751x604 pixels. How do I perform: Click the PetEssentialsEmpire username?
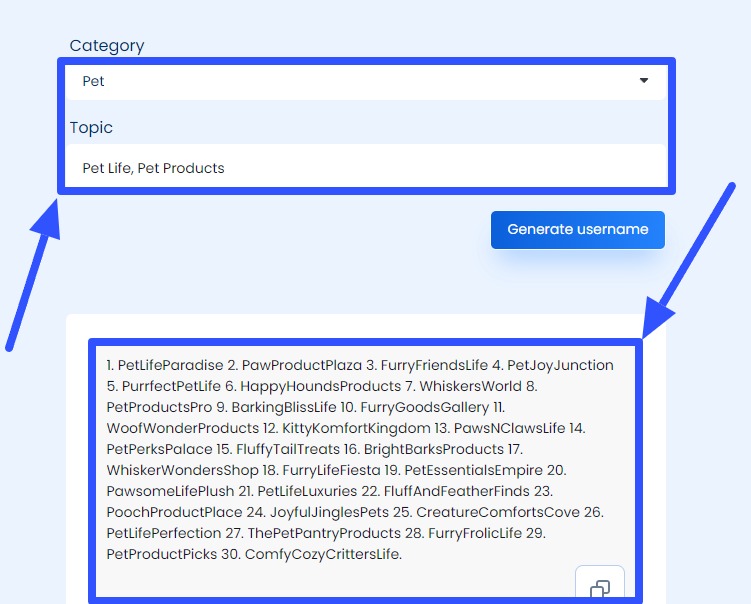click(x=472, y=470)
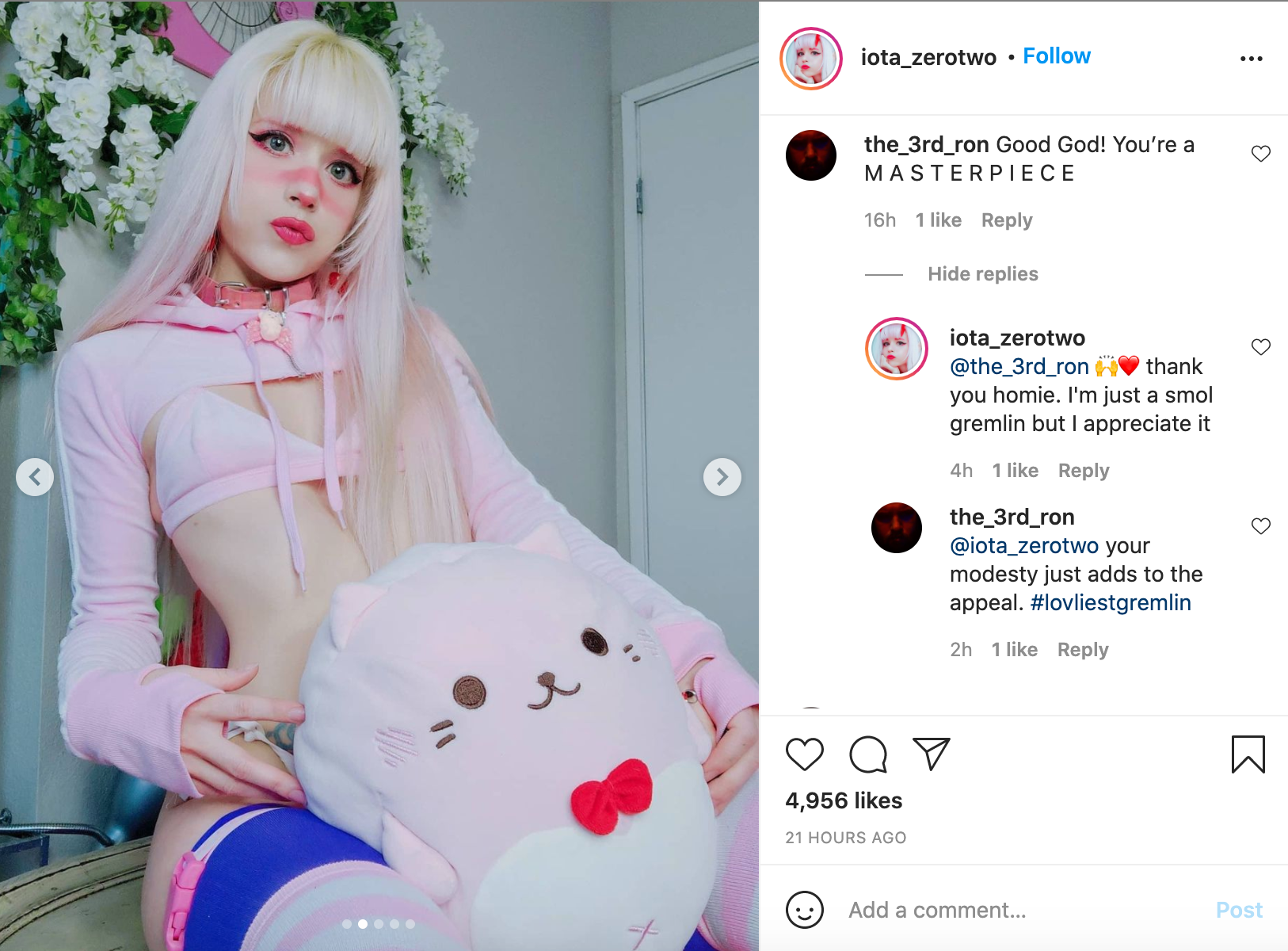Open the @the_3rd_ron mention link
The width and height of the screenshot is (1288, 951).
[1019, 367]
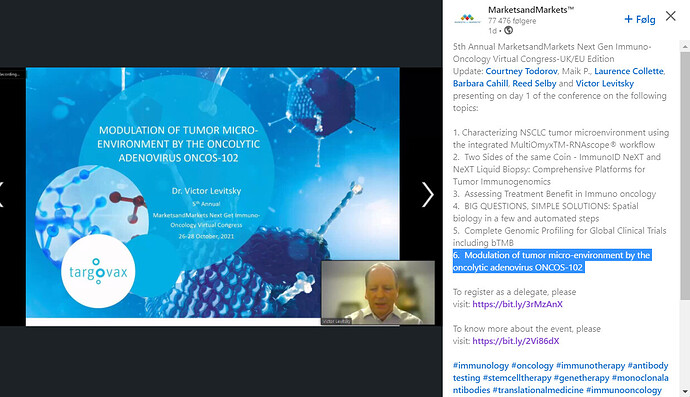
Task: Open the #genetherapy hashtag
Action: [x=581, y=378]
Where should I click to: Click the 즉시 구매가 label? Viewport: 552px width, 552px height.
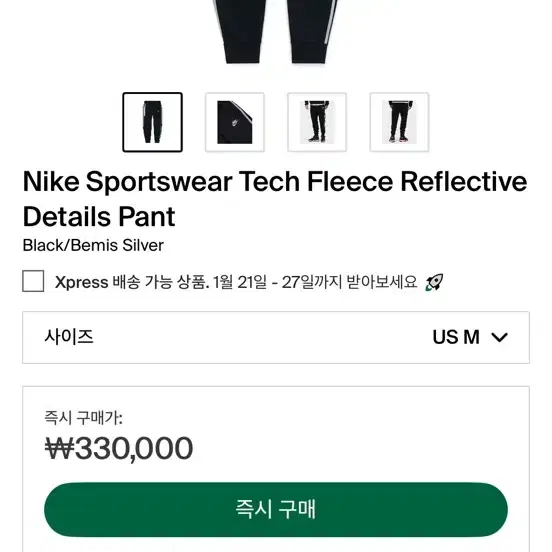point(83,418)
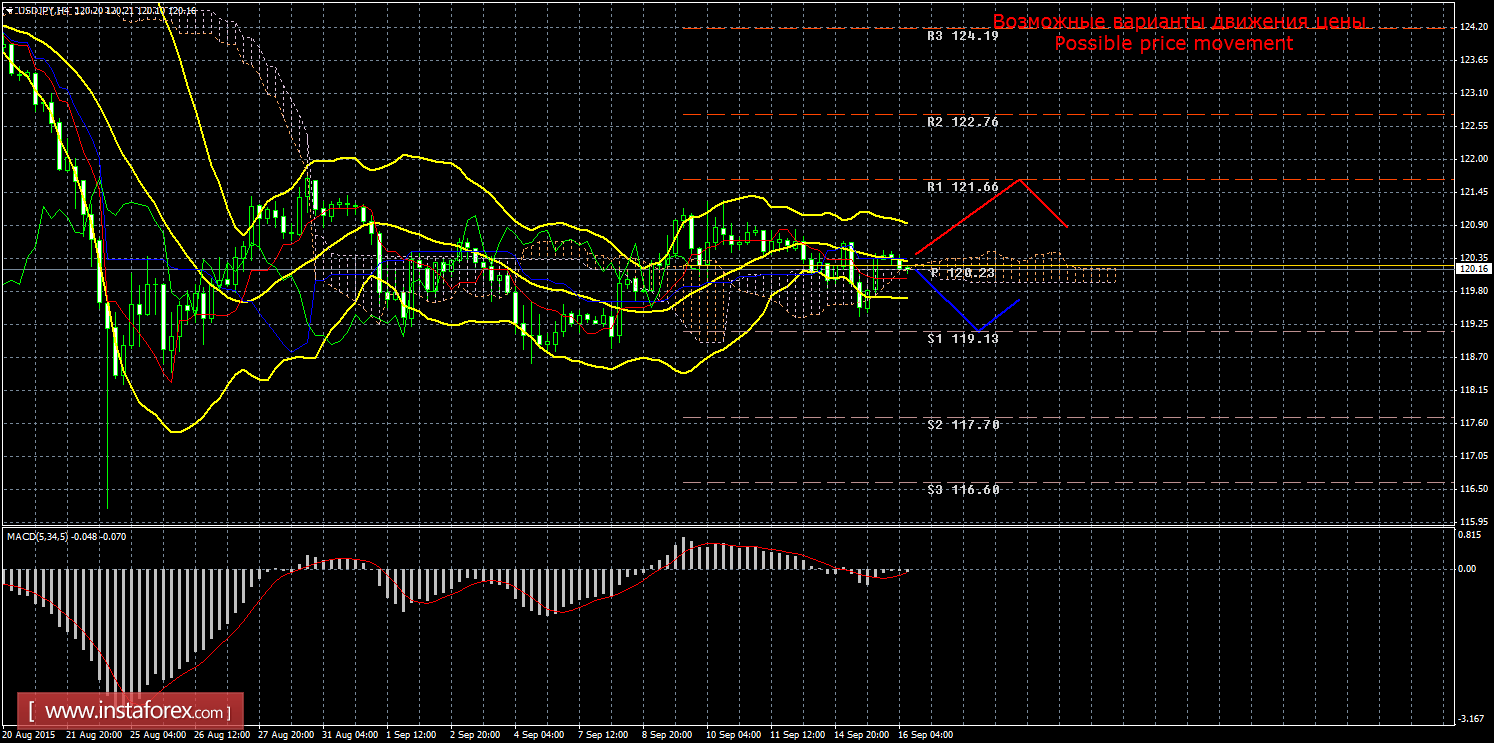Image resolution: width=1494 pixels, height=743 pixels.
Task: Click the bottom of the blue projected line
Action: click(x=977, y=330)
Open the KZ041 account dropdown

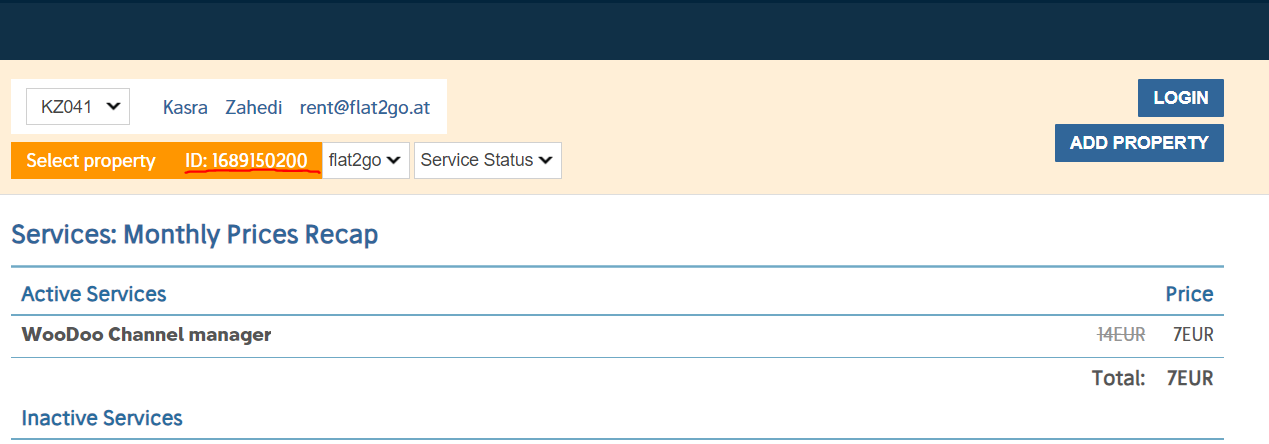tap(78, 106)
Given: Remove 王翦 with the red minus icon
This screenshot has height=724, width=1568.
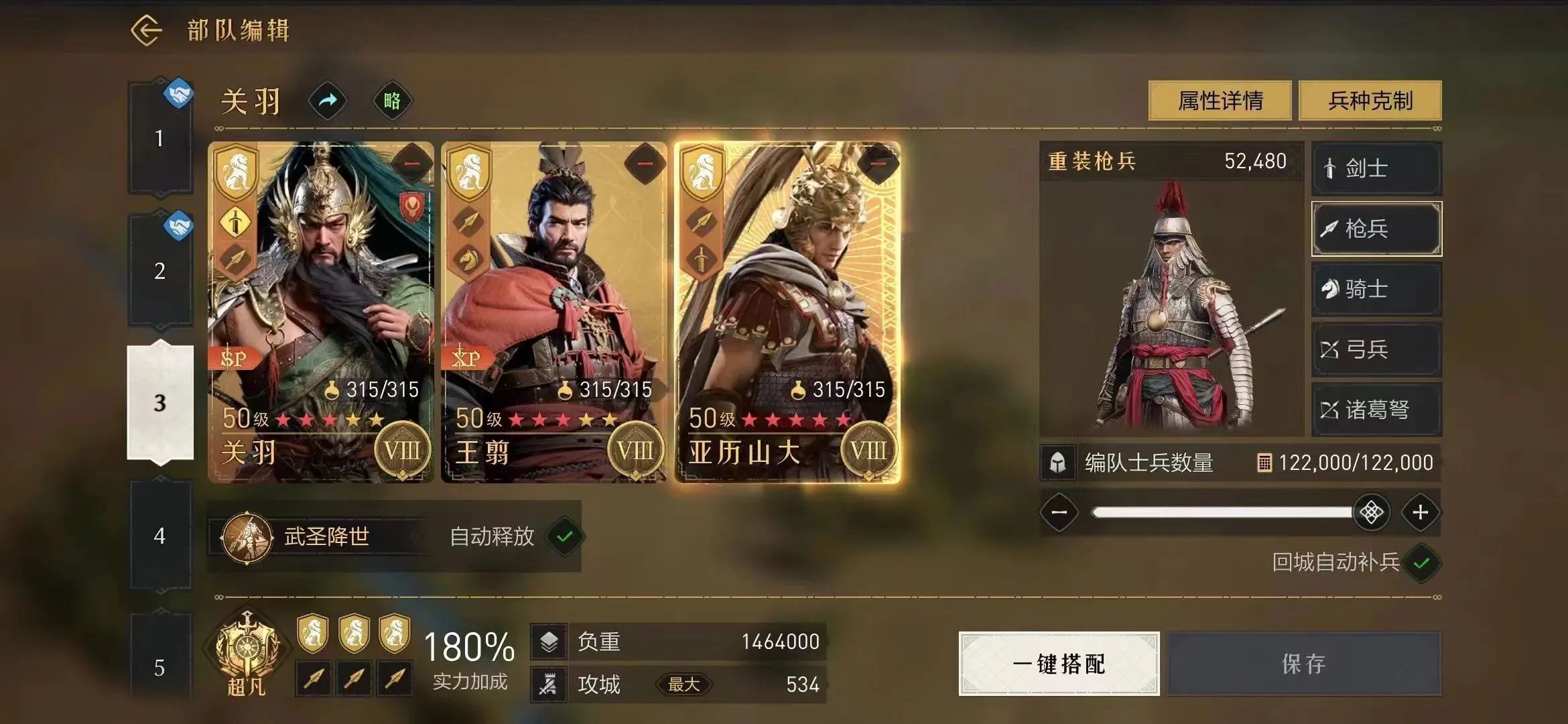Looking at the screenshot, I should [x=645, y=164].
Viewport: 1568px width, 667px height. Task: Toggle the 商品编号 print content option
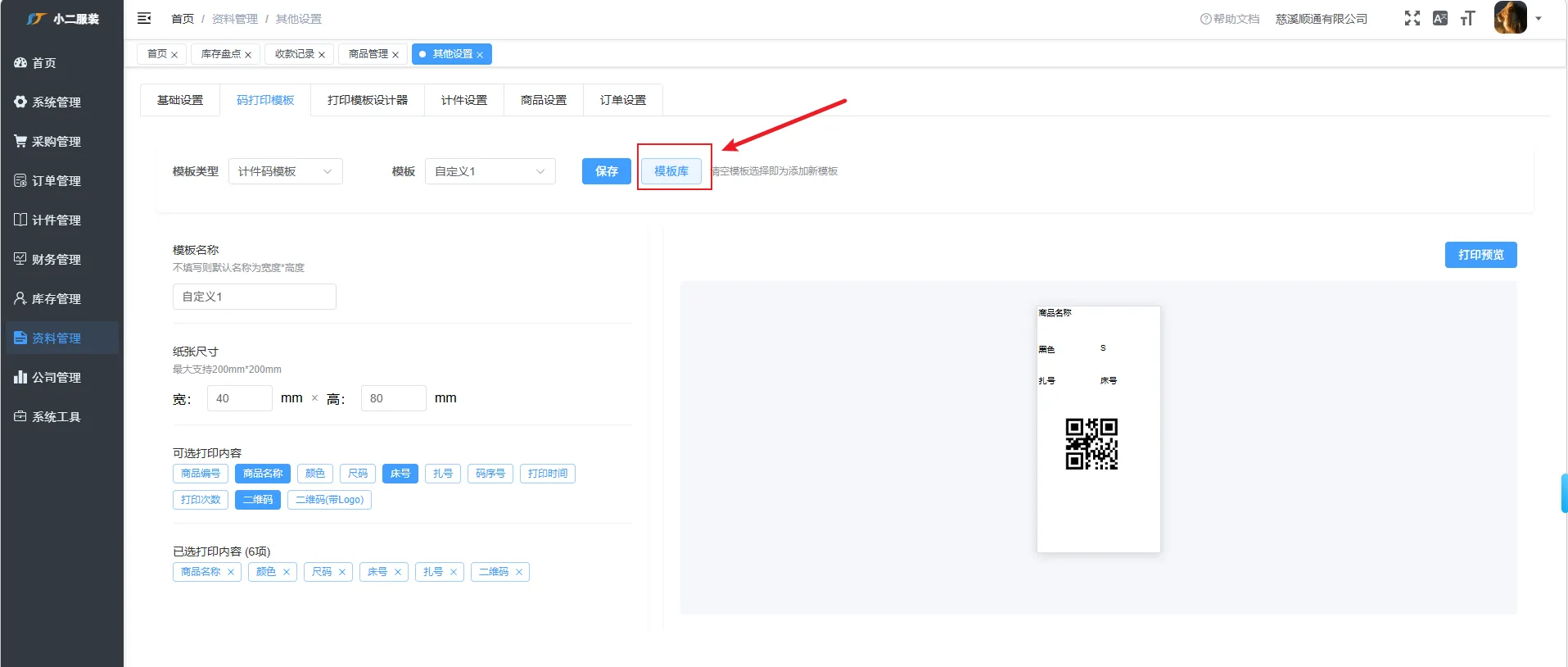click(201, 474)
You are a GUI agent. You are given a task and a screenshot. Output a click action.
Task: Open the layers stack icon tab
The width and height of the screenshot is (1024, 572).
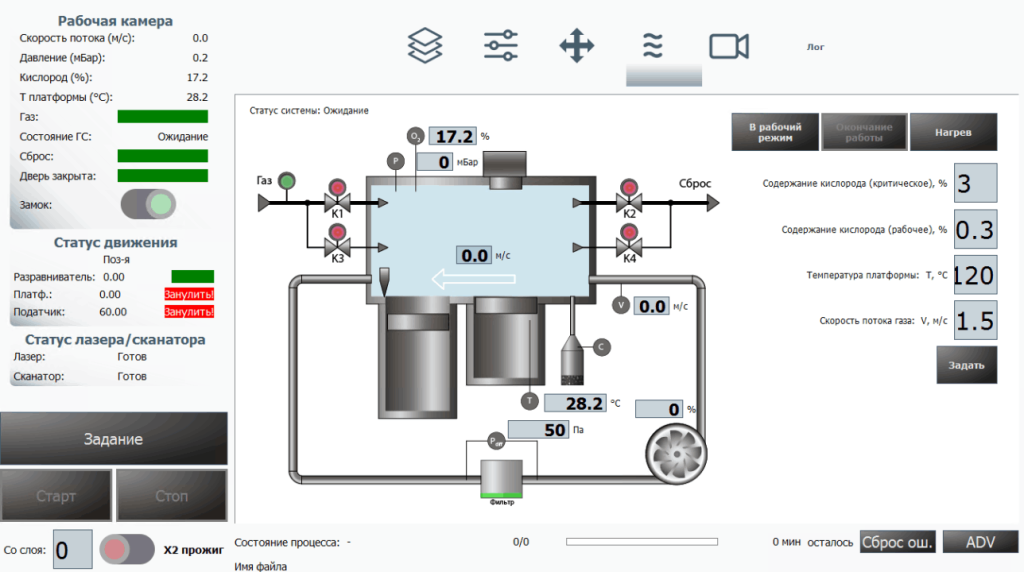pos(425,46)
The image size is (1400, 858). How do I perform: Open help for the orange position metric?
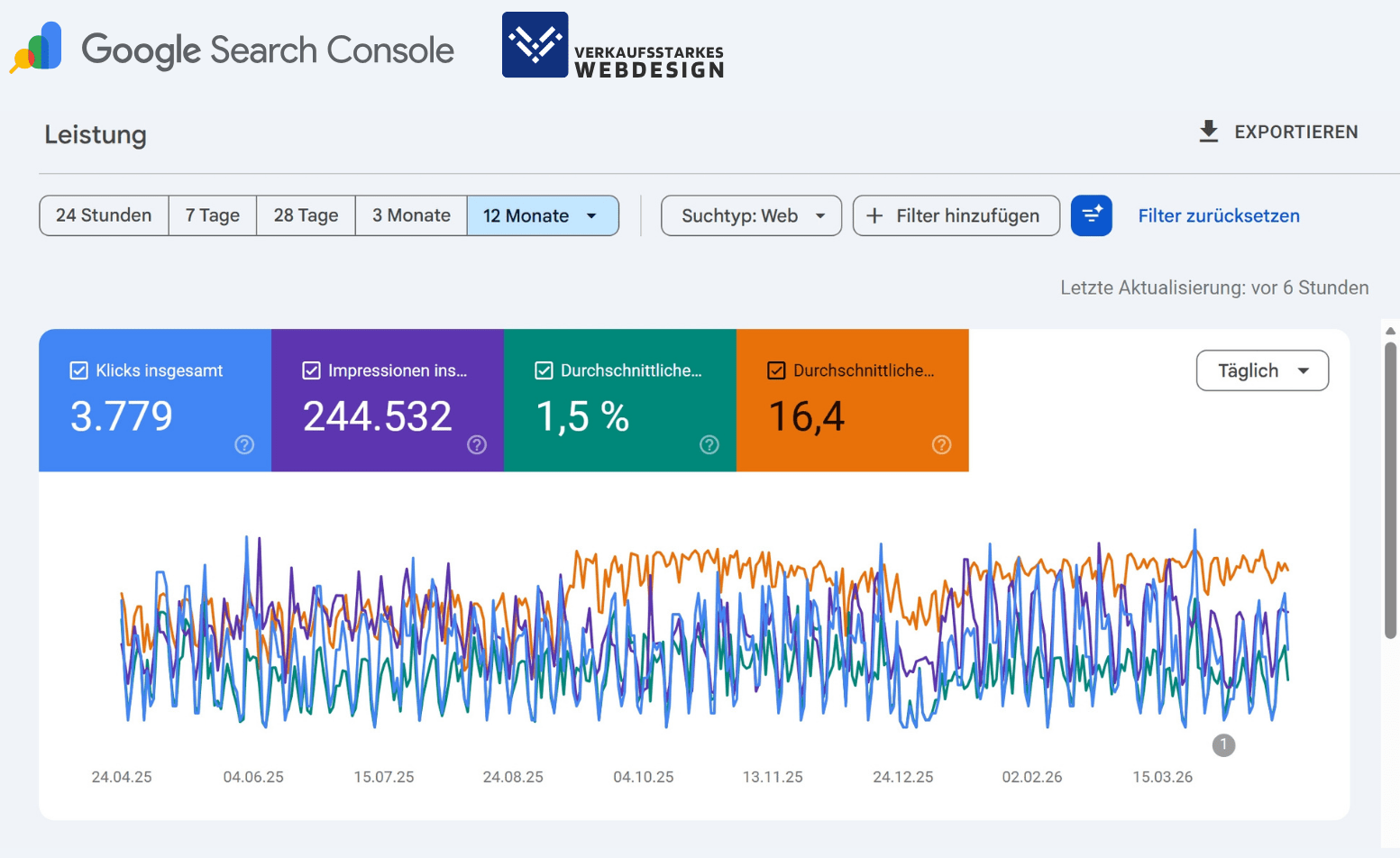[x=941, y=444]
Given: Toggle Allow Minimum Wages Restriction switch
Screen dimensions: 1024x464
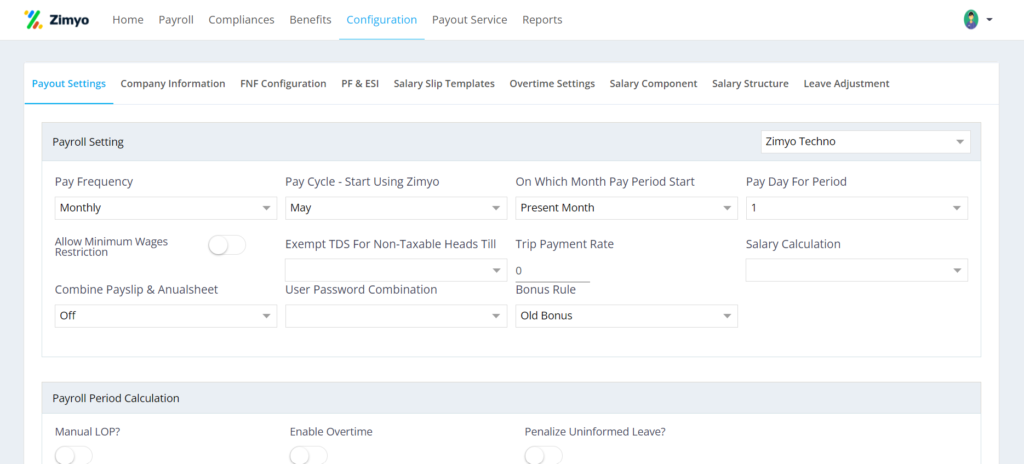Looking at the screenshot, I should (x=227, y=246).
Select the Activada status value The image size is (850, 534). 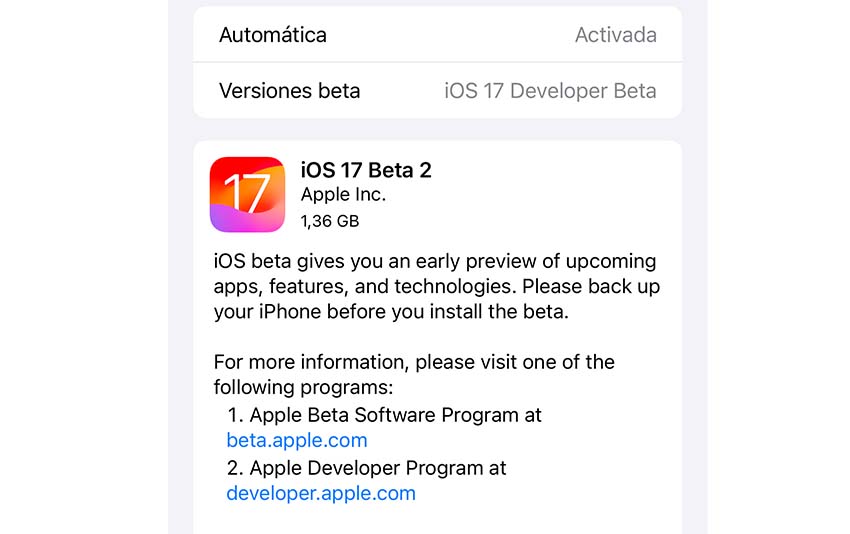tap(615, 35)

Problem description:
Among the lines above, find those containing the word "icon" and copy each.

Expected output:
Given: Remove 王翦 with the red minus icon
Task: Open the layers stack icon tab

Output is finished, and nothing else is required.